Exercise –
Format the records from the line containing "You are a computer-use agent. Viewport: 602px" through the line containing "tap(719, 241)", both included, as a Markdown table with columns Row and Line. Skip blank lines and include only those lines.

Given records –
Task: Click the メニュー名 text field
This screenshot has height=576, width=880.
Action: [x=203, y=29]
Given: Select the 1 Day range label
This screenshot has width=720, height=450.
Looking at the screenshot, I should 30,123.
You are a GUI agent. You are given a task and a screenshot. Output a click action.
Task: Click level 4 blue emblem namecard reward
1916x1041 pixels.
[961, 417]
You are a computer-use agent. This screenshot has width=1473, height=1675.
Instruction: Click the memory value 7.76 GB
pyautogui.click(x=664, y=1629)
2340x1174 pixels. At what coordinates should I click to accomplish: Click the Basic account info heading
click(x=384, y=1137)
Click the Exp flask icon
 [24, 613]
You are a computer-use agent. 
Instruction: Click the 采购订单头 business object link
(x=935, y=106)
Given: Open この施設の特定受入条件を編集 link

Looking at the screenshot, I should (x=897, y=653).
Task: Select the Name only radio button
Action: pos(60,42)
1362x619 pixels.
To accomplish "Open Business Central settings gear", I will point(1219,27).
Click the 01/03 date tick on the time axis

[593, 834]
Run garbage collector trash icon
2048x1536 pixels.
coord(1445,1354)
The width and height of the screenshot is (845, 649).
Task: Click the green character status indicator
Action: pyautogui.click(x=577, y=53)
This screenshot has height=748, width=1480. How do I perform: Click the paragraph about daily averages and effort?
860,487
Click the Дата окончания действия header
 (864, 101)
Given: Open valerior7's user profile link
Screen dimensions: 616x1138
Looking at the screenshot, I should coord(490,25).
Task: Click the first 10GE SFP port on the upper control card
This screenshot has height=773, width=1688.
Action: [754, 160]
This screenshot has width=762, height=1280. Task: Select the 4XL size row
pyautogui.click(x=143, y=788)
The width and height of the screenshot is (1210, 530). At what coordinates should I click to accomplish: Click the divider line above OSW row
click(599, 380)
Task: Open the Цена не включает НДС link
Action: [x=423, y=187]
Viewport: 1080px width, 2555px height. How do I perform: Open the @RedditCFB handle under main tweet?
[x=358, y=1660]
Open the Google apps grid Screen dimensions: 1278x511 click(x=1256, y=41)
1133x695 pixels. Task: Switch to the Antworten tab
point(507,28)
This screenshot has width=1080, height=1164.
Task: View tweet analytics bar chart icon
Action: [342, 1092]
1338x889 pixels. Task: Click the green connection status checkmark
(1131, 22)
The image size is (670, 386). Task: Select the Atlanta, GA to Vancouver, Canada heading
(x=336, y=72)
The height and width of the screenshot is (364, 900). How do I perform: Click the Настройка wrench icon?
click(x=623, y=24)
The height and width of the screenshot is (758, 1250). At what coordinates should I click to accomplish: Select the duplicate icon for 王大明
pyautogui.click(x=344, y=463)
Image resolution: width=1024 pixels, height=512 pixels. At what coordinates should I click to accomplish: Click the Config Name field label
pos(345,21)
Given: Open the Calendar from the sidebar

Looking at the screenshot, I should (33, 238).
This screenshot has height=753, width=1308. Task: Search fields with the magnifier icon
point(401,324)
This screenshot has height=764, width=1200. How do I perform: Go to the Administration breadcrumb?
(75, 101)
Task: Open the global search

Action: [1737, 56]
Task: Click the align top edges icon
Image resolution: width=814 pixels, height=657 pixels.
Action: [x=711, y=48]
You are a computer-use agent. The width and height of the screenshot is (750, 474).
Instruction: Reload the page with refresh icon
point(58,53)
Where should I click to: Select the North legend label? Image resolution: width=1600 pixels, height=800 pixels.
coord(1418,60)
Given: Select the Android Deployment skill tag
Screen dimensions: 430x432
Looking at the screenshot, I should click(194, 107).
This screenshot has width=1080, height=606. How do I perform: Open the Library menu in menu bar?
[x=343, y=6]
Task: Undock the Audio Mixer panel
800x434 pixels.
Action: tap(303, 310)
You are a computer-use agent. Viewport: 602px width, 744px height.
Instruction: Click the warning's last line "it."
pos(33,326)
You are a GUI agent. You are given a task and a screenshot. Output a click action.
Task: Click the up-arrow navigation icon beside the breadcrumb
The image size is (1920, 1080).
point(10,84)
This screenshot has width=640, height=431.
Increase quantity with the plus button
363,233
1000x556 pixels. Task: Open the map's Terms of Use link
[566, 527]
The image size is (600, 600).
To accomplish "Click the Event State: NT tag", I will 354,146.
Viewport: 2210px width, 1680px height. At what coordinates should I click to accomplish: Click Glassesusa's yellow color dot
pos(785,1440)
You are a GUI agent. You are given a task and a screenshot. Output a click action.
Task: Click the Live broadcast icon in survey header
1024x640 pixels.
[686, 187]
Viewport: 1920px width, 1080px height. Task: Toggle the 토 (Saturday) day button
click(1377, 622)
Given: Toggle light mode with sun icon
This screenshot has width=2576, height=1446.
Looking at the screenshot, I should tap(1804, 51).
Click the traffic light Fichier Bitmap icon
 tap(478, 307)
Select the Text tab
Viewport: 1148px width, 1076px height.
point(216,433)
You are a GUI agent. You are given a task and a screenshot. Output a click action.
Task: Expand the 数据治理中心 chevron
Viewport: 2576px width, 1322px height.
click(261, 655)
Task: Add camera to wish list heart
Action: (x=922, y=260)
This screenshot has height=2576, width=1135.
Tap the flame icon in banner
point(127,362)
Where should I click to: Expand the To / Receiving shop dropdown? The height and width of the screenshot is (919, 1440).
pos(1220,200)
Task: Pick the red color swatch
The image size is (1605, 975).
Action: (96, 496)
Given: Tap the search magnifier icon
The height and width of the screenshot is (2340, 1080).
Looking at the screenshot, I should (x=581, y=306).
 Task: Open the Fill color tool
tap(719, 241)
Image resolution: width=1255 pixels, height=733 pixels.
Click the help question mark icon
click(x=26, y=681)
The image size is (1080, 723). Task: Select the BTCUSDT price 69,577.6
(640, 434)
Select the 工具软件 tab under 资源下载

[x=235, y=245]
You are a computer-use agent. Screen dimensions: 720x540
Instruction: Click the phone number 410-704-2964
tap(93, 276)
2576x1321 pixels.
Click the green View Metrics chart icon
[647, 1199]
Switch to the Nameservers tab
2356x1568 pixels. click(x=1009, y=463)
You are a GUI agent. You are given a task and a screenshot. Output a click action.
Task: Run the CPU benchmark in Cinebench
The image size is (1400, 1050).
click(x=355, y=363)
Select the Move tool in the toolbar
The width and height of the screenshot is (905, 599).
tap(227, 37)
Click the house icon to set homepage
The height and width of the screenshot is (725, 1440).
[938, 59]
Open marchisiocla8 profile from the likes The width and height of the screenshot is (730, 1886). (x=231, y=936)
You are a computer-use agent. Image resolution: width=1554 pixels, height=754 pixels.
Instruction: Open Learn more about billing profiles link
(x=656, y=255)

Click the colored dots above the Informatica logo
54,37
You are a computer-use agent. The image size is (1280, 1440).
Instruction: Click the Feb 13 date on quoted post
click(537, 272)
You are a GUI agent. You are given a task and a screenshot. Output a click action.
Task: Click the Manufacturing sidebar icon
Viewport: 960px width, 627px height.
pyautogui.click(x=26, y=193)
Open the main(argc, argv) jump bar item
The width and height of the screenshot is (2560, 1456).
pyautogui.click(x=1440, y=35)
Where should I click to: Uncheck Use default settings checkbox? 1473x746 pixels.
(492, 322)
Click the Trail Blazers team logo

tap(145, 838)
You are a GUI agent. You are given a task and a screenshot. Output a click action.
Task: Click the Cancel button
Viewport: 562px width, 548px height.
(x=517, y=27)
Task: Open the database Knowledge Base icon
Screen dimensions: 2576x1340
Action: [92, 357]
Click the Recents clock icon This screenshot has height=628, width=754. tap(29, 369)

Answer to the task –
| Row | Line |
|---|---|
| 1 | You are a computer-use agent. Viewport: 602px width, 744px height. |
| 2 | Instruction: Click the warning's last line "it." |
| 3 | pos(33,326) |
| 4 | You are a GUI agent. You are given a task and a screenshot. Output a click action. |
| 5 | Task: Click the up-arrow navigation icon beside the breadcrumb |
| 6 | The image size is (1920, 1080). |
| 7 | point(10,84) |
| 8 | This screenshot has width=640, height=431. |
| 9 | Increase quantity with the plus button |
| 10 | 363,233 |
| 11 | 1000x556 pixels. Task: Open the map's Terms of Use link |
| 12 | [566, 527] |
| 13 | The image size is (600, 600). |
| 14 | To accomplish "Click the Event State: NT tag", I will 354,146. |
| 15 | Viewport: 2210px width, 1680px height. At what coordinates should I click to accomplish: Click Glassesusa's yellow color dot |
| 16 | pos(785,1440) |
| 17 | You are a GUI agent. You are given a task and a screenshot. Output a click action. |
| 18 | Task: Click the Live broadcast icon in survey header |
| 19 | 1024x640 pixels. |
| 20 | [686, 187] |
| 21 | Viewport: 1920px width, 1080px height. Task: Toggle the 토 (Saturday) day button |
| 22 | click(1377, 622) |
| 23 | Given: Toggle light mode with sun icon |
| 24 | This screenshot has width=2576, height=1446. |
| 25 | Looking at the screenshot, I should tap(1804, 51). |
| 26 | Click the traffic light Fichier Bitmap icon |
| 27 |  tap(478, 307) |
| 28 | Select the Text tab |
| 29 | Viewport: 1148px width, 1076px height. |
| 30 | point(216,433) |
| 31 | You are a GUI agent. You are given a task and a screenshot. Output a click action. |
| 32 | Task: Expand the 数据治理中心 chevron |
| 33 | Viewport: 2576px width, 1322px height. |
| 34 | click(261, 655) |
| 35 | Task: Add camera to wish list heart |
| 36 | Action: (x=922, y=260) |
| 37 | This screenshot has height=2576, width=1135. |
| 38 | Tap the flame icon in banner |
| 39 | point(127,362) |
| 40 | Where should I click to: Expand the To / Receiving shop dropdown? The height and width of the screenshot is (919, 1440). |
| 41 | pos(1220,200) |
| 42 | Task: Pick the red color swatch |
| 43 | The image size is (1605, 975). |
| 44 | Action: (96, 496) |
| 45 | Given: Tap the search magnifier icon |
| 46 | The height and width of the screenshot is (2340, 1080). |
| 47 | Looking at the screenshot, I should (x=581, y=306). |
| 48 |  Task: Open the Fill color tool |
| 49 | tap(719, 241) |